Беда грозила как раз со стороны Оськи, самого трезвого в Артемьевом заведении и потому вдвое более опасного. Впрочем, все разъяснилось ко всеобщему благополучию, за сочинителя вступились знавшие его по прежним встречам… и вдруг фирсовские шансы подскочили на нежелательную даже высоту. Отовсюду протянулись руки качать редкостного в тех краях посетителя, уже его вытаскивали за что пришлось на средину помещенья, чтобы все желающие имели возможность оказать почет литературе, и вот уже вскидывали на воздух.
«Уронят, ей-богу, уронят, окаянные…» — мучительная, несмотря на лестность подобного приема, проползла мыслишка, и тут за сочинителя вступился сам виновник пира, Оська.
— Пиши, пиши про нас, — взывал он, поднимая многословный тост за искусство вообще, не только за граверное. — Пиши, ведь и мы тоже спицы из колеса… пускай из пятого! — и между делом старался насильно запихать в фирсовский карман подмоченные в вине конфеты мнимым сочинительским малюткам. — Меня, к примеру, возьми… кто я есть?
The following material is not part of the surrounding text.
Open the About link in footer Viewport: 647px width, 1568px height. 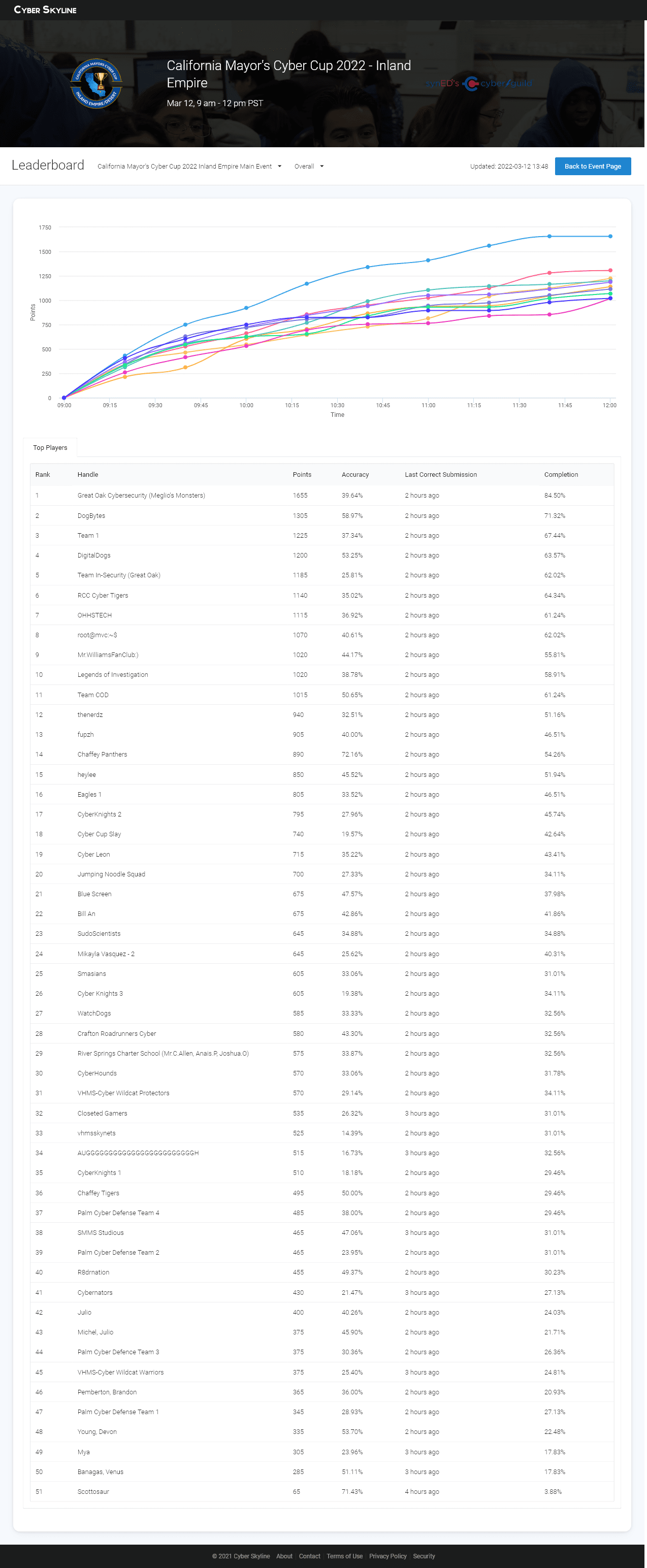(284, 1556)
А ведь я тоже на земном шаре индивидум…
— И что же это, Ося, хорошо или плохо? — крикнули со стороны.
— Средне! — горько усмехнулся в ответ индивидуум Осип Пресловутый. — Пойми меня, Федор Федорыч, ведь я же большой человек, а посмотри только, ужаснись, в каком месте пропадаю. На, возьми себе, сохрани на память… — и вытаскивал сочинителю из кармашка кредитку, чтобы тот самолично мог убедиться в его мастерстве, — Да разве внушишь им! Намедни испытывают меля: ты, дескать, Оська, квартиру обчистил… А ведь я же художник, нас на всю Европу девятеро, и спроси в любой малине, кто на четвертом месте, и всяк ответит про меня, потому что это у нас родовое, фамильное… а они меня в шнырики записали! Да за такое дед мой, Ларион, душу из меня с корешками вынул бы!.. — и вот уже всхлипывал неподдельными слезами.